Could you repeat, word for word, only the lines from the one containing "Instruction: Click the PVM list item" through the final line of the records below?

AVAILABLE DATA

++++++++++++++++++++

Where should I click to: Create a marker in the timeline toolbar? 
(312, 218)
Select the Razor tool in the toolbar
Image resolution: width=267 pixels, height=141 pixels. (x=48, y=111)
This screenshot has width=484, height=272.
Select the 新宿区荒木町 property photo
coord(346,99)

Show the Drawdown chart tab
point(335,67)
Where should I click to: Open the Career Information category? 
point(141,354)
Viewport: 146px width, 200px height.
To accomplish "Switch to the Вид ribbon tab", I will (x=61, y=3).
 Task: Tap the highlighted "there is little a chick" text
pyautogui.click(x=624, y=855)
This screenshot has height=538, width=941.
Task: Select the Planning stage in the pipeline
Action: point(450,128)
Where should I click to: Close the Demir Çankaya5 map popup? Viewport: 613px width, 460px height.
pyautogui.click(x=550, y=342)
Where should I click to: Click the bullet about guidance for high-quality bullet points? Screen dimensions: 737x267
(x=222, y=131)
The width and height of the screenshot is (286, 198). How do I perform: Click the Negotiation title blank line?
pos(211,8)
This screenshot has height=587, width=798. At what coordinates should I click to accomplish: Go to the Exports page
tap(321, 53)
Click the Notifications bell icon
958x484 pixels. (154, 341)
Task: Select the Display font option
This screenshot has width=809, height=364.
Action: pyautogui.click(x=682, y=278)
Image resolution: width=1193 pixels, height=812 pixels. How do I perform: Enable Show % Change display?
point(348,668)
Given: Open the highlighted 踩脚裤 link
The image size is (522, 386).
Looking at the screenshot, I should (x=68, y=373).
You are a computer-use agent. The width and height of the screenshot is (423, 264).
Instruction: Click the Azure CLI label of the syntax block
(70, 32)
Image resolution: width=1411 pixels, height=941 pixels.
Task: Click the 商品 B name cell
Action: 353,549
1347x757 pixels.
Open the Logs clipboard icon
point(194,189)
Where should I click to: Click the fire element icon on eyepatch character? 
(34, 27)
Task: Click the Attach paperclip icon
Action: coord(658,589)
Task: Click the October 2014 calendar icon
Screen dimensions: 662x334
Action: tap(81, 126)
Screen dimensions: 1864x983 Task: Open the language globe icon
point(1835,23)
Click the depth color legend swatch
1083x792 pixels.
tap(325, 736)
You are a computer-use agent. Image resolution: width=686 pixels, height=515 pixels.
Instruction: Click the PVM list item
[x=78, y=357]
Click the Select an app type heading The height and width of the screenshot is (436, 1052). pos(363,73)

++++++++++++++++++++

ANSWER FOR THIS EXERCISE
Instruction: Click the PVM list item
[x=78, y=357]
Click the Select an app type heading The height and width of the screenshot is (436, 1052). pos(363,73)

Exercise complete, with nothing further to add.